▶
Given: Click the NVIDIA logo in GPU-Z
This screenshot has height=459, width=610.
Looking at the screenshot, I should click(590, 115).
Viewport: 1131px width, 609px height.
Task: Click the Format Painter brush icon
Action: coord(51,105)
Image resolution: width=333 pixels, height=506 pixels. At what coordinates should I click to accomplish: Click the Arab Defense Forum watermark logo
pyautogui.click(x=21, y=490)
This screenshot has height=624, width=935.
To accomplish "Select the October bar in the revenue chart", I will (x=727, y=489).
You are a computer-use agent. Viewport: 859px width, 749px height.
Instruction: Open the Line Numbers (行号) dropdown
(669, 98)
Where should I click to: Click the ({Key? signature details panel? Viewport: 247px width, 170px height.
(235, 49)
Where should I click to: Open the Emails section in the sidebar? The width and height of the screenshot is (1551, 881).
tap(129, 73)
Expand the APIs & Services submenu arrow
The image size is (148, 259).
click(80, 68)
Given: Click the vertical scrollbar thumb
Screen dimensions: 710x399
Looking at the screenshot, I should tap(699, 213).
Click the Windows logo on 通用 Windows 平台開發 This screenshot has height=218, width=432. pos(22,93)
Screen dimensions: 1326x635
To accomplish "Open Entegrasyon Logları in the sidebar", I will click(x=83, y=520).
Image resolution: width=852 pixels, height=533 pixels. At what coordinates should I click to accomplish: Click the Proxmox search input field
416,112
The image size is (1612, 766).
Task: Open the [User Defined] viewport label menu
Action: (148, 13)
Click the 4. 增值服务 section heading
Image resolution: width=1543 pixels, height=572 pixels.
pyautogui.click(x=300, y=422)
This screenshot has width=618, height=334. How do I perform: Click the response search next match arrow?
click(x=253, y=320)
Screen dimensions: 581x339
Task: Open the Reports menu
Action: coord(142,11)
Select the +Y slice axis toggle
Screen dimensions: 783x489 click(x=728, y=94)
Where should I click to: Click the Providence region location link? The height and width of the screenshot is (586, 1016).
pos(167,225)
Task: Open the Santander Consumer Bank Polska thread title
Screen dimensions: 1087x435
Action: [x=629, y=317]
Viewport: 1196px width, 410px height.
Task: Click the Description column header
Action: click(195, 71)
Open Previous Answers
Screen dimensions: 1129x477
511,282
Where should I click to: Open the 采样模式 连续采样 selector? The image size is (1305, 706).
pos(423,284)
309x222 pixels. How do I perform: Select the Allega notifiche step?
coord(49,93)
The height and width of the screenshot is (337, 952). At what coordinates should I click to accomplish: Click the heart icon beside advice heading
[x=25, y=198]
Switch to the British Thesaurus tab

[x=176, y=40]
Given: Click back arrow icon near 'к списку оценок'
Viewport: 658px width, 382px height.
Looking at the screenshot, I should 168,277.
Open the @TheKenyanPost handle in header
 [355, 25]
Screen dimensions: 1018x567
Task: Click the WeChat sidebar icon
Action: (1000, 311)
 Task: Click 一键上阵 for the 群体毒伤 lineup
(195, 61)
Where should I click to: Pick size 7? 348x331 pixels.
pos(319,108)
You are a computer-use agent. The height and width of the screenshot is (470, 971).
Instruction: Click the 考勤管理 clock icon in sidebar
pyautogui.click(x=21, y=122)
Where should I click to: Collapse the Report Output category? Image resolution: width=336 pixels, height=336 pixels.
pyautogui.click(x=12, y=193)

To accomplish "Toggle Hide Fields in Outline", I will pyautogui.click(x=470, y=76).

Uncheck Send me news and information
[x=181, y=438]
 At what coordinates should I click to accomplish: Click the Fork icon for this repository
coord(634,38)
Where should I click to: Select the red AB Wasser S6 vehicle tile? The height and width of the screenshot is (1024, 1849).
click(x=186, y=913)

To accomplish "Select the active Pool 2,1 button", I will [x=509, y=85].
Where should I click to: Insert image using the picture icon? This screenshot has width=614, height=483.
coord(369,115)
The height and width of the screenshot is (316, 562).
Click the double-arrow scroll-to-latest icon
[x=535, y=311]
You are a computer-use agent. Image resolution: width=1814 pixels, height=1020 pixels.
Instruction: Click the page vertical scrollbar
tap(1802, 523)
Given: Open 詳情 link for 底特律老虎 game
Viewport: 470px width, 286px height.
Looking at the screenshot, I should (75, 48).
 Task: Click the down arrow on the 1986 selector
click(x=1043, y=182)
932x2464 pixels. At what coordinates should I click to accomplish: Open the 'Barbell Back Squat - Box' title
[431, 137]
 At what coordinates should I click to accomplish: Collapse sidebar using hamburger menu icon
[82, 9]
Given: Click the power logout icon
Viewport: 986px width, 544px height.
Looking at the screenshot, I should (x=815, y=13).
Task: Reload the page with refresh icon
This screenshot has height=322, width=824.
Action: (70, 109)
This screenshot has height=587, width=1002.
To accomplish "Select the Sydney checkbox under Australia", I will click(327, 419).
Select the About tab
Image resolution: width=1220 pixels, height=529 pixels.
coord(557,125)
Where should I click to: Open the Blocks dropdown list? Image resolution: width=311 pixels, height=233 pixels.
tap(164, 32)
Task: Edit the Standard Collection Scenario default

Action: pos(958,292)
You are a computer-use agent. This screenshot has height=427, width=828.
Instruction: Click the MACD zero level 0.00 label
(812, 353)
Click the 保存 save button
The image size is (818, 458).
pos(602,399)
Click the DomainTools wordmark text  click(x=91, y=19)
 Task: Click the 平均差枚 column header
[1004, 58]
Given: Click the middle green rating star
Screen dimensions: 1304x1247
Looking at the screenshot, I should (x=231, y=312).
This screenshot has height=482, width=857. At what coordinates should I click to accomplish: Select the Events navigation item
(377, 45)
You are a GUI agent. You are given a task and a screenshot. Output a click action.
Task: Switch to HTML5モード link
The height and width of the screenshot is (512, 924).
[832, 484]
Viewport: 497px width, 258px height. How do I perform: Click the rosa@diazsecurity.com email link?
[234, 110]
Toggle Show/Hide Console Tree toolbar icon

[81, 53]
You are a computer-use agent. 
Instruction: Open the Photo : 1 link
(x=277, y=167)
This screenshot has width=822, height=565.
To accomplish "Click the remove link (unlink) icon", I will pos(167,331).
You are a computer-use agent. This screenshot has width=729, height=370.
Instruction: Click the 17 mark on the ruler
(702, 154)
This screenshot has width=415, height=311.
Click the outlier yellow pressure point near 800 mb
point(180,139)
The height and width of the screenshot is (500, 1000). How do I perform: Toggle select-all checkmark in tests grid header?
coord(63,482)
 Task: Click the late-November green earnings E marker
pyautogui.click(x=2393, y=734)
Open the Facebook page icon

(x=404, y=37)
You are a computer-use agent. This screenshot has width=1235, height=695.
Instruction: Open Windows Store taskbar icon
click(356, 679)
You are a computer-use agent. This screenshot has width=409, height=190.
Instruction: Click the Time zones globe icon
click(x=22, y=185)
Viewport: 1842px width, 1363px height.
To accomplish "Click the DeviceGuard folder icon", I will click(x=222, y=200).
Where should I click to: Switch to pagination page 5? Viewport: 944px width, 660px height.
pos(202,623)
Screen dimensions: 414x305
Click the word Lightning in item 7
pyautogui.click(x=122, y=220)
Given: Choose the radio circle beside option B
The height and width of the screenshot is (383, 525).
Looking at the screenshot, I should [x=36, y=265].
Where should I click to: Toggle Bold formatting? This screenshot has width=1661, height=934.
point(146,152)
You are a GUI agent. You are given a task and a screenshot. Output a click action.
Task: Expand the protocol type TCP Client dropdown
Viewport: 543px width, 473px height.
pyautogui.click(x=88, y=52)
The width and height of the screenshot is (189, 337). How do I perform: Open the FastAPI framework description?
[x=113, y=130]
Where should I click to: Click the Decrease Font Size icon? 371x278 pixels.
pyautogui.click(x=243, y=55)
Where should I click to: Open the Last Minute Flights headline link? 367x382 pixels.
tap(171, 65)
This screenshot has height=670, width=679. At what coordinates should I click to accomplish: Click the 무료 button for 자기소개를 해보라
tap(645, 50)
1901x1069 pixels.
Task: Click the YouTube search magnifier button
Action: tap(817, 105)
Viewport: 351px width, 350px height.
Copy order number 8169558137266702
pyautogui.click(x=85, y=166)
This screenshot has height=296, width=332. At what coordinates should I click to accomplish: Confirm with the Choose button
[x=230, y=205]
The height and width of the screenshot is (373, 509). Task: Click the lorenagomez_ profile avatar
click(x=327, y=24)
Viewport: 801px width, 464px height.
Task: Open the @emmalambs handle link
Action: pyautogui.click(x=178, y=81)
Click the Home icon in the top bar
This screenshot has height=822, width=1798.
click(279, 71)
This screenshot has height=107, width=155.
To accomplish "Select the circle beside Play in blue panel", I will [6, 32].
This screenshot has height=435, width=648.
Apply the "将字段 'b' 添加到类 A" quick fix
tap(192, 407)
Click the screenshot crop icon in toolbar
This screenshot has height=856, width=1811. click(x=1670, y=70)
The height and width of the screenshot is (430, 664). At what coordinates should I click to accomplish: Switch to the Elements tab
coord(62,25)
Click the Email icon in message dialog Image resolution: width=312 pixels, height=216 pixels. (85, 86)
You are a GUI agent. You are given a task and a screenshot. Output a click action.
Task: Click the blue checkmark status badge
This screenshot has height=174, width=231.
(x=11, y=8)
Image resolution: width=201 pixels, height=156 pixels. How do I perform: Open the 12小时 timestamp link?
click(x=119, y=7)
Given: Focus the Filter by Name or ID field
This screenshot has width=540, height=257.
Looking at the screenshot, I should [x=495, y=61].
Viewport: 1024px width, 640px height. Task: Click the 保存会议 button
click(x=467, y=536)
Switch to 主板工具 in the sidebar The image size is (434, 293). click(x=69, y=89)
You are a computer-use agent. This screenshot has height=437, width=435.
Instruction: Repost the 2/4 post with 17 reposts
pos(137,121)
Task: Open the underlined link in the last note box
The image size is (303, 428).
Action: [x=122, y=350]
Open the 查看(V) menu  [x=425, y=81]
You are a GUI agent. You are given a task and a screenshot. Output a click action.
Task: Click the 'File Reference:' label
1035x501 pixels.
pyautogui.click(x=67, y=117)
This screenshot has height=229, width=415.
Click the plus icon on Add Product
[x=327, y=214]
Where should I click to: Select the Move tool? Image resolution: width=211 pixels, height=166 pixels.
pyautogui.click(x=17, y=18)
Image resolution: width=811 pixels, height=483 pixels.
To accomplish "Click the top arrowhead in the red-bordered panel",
◀
Reproduce the lines of the entries above word for word, starting at the line that contains "Where should I click to: Insert" and stopping after the line that contains "[x=535, y=311]".

Where should I click to: Insert image using the picture icon? This screenshot has width=614, height=483.
coord(369,115)
The height and width of the screenshot is (316, 562).
Click the double-arrow scroll-to-latest icon
[x=535, y=311]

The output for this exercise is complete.